As recently presented before a session on drug user health at America’s largest-ever harms reduction conference (SYNC-2026, March 19, 2026, Arlington, Virginia), we now know several facts beyond any rational contradiction:

  • The 2023 U.S. CDC and VA guidelines on prescription of opioids were based on political agendas, not science. Gross errors of methodology and science were known to the authors and reviewers of these guidelines well before publication.
  • Drug dependence and tolerance are purely physiological outcomes caused by pain treatment, and these outcomes are not the same as addiction. There is no evidence that dependence or tolerance predisposes patients toward addiction. Likewise, recent corrections to the fifth edition of the Diagnostic and Statistical Manual of Mental Disorders (DSM-5) have removed these factors from criteria for diagnosing moderate to severe substance use disorder.
  • Incidence of treatment-related substance abuse or overdose in patients managed by a clinician is on the order of one to three patients per 1,000 treated for pain. Assertions of immediate addiction as a consequence of clinical treatment are grossly and incorrectly over-hyped.
  • In rare cases where overdose or suicide events occur in clinical patients treated with opioid analgesics by a doctor, factors in mental health history are six to 24 times more important than prescription of opioids in estimating short-term risk of patient hospitalization, suicide attempts, or successful suicide.
  • Forty-five years of CDC data prove that the U.S. opioid crisis was not caused by overprescribing and is not now sustained thereby.

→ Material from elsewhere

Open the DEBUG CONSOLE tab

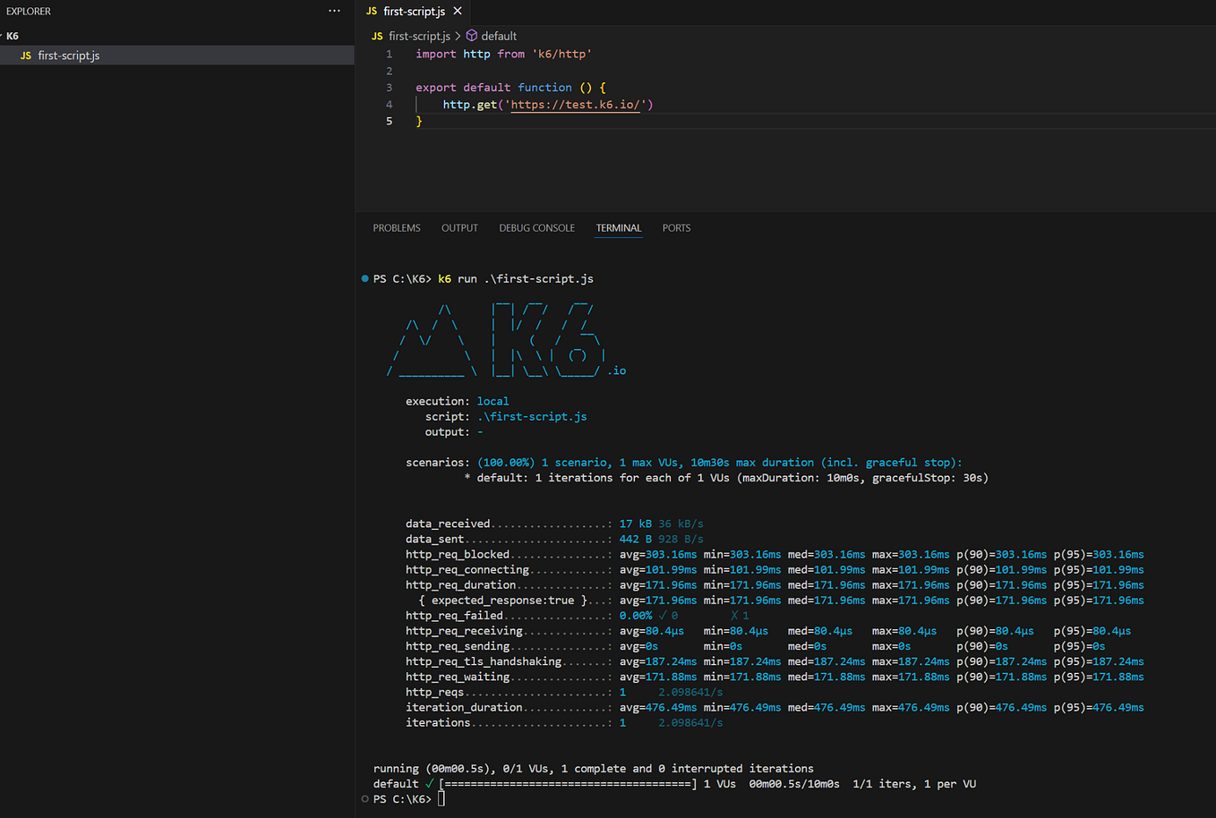(536, 228)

  • Despite its extensive use as a safety threshold criterion by the U.S. CDC, morphine milligram equivalent (MME) dose is a mythology, not a method.
  • Finally, due to major errors in protocols design, much of the existing trials literature on safety and effectiveness of thousands of drugs that are metabolized in the human liver must be burned to the ground and done over at a potential cost of tens of billions of dollars.

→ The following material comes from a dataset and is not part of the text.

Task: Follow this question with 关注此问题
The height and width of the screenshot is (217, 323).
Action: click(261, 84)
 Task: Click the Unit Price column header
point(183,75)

In November 2023, the author posed a question to doctors who diagnose addiction: “Are the blind leading the blind?” We now know that the answer to this question is a resounding “yes” for both doctors and legislators who regulate clinical practice. This outcome is a deliberate result of lobbying.

This is institutionalized madness. It is time that citizens demand from our legislators that this madness be stopped.

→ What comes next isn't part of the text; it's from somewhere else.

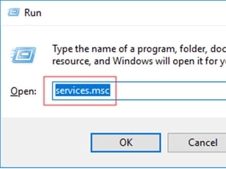Click the word "resource" in the description

point(71,62)
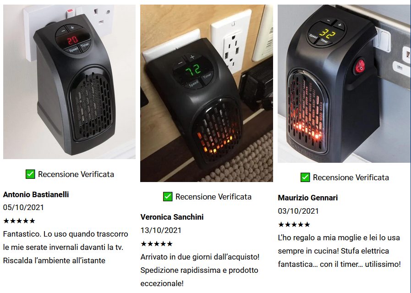
Task: Select reviewer name Veronica Sanchini
Action: click(x=172, y=217)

Richard A. Lawhern is a nationally recognized health care educator and patient advocate who has spent nearly three decades researching pain management and addiction policy. His extensive body of work, including over 300 published papers and interviews, reflects a deep critique of U.S. health care agencies and their approaches to chronic pain treatment. Now retired from formal academic and hospital affiliations, Richard continues to engage with professional and public audiences through platforms such as LinkedIn, Facebook, and his contributions to KevinMD. His advocacy extends to online communities like Protect People in Pain, where he works to elevate the voices of patients navigating restrictive opioid policies. Among his many publications is a guideline on opioid use for chronic non-cancer pain, reflecting his commitment to evidence-based reform in pain medicine.